> _Task material_
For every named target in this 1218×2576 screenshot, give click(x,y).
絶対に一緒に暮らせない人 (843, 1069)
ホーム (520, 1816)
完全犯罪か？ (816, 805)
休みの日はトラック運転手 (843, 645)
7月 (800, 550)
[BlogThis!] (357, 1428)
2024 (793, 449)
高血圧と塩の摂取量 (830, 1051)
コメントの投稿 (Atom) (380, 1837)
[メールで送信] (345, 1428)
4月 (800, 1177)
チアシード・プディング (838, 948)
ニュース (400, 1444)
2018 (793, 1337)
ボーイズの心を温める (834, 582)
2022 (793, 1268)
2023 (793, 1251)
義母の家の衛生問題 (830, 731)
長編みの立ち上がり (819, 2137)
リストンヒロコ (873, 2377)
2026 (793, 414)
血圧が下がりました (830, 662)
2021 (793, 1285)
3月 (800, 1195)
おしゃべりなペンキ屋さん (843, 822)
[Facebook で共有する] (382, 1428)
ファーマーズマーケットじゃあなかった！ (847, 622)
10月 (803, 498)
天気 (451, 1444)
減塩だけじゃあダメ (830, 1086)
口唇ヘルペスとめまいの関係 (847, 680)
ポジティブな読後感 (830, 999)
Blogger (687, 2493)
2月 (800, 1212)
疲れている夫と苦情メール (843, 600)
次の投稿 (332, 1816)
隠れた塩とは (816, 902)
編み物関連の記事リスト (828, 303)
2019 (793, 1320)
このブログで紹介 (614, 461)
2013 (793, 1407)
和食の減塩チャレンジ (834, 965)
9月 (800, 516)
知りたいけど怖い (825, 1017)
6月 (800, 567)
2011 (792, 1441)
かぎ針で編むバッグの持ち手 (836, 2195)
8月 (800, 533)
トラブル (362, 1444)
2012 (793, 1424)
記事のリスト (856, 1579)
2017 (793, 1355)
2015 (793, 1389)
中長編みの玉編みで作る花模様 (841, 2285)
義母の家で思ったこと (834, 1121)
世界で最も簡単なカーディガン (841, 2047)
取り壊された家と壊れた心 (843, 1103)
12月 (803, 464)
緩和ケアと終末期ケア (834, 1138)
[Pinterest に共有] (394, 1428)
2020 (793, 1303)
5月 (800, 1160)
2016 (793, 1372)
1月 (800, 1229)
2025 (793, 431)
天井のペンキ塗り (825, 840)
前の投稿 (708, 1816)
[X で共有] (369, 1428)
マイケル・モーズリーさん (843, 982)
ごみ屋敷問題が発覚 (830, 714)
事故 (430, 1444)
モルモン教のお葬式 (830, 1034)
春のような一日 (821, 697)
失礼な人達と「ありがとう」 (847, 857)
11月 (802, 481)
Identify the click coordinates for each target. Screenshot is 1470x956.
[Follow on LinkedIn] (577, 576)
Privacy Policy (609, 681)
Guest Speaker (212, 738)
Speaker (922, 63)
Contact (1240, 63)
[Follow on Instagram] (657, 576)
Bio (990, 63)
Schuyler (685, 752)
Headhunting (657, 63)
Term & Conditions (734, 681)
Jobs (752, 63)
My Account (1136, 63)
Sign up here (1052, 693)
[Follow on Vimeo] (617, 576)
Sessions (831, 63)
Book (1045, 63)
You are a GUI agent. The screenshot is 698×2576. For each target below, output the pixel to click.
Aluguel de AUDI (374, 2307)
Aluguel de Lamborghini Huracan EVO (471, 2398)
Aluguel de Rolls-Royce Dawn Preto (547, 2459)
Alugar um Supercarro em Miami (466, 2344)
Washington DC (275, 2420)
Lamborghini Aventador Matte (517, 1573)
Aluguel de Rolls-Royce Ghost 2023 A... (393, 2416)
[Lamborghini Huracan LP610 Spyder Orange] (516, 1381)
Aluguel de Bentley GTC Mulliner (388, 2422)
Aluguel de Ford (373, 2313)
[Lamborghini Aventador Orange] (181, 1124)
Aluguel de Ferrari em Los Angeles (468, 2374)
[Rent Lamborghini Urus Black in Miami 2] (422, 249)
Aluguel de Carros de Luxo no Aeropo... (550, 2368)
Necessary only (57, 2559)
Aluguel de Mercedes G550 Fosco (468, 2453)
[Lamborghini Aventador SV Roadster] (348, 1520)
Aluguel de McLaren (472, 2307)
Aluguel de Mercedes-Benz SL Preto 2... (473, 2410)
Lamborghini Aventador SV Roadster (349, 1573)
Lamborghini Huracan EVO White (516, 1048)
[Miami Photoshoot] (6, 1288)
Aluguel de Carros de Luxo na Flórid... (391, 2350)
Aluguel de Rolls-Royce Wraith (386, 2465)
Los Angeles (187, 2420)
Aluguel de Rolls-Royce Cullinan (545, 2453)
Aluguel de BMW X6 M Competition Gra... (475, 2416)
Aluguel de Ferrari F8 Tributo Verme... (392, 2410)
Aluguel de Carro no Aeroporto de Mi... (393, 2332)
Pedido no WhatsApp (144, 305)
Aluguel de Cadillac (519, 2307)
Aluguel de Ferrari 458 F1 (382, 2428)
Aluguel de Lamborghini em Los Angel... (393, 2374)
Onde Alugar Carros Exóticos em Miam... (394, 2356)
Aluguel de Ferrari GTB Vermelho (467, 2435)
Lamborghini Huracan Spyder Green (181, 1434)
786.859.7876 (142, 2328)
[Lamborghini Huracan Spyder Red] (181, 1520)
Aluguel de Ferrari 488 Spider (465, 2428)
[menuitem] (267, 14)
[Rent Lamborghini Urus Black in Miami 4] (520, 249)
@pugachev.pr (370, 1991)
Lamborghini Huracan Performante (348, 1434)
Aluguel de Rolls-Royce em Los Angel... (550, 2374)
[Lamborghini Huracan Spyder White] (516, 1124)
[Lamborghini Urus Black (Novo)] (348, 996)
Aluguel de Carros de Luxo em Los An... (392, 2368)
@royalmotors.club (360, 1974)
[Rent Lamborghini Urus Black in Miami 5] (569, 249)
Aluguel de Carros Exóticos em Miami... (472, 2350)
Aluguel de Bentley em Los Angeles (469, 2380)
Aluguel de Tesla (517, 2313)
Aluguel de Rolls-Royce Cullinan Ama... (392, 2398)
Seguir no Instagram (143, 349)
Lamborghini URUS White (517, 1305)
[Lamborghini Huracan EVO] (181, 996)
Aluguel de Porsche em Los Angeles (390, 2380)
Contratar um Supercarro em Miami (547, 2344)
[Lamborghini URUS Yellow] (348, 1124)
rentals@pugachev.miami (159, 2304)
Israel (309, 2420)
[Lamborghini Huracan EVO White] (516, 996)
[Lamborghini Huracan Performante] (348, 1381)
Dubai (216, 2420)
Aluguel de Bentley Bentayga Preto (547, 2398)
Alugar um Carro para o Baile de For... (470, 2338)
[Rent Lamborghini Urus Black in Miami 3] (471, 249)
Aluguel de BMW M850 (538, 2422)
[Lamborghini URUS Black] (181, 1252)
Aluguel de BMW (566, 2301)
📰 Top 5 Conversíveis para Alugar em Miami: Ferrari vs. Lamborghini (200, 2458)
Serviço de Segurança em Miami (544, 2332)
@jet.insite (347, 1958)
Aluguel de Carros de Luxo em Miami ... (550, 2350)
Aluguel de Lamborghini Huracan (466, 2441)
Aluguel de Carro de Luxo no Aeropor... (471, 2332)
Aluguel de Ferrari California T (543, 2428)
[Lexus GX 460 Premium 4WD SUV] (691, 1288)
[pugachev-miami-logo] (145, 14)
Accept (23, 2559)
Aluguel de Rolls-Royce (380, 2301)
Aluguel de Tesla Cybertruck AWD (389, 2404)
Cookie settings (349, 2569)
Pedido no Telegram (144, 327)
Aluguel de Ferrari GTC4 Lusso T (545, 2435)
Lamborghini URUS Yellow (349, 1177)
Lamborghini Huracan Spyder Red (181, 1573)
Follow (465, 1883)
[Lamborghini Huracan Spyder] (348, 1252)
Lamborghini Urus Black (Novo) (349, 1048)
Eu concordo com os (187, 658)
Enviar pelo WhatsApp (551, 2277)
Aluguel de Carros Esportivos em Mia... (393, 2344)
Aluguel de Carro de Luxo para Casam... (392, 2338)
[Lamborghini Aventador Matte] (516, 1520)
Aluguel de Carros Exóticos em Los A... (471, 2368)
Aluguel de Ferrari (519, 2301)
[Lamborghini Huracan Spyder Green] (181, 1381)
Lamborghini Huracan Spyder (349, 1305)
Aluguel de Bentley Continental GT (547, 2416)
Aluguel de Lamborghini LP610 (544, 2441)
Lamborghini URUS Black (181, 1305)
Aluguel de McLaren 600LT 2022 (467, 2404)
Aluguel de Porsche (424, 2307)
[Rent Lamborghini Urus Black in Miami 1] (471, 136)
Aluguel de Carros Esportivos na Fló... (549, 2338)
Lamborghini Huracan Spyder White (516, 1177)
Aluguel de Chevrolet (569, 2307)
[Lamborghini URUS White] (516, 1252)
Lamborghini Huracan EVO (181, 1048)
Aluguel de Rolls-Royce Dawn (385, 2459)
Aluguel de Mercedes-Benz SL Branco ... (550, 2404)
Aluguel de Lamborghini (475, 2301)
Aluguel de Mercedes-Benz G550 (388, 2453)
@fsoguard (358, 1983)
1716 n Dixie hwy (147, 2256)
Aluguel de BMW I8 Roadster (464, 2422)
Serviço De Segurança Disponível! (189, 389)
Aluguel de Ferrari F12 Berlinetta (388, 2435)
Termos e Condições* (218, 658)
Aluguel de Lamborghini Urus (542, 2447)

> _Required action_
In the material above, find the line containing "Privacy Policy (609, 681)" and the line containing "Washington DC (275, 2420)", then write out exactly those two lines and every line between them, and nothing more.

> _Your response_
Privacy Policy (609, 681)
Guest Speaker (212, 738)
Speaker (922, 63)
Contact (1240, 63)
[Follow on Instagram] (657, 576)
Bio (990, 63)
Schuyler (685, 752)
Headhunting (657, 63)
Term & Conditions (734, 681)
Jobs (752, 63)
My Account (1136, 63)
Sign up here (1052, 693)
[Follow on Vimeo] (617, 576)
Sessions (831, 63)
Book (1045, 63)
You are a GUI agent. The screenshot is 698×2576. For each target below, output the pixel to click.
Aluguel de AUDI (374, 2307)
Aluguel de Lamborghini Huracan EVO (471, 2398)
Aluguel de Rolls-Royce Dawn Preto (547, 2459)
Alugar um Supercarro em Miami (466, 2344)
Washington DC (275, 2420)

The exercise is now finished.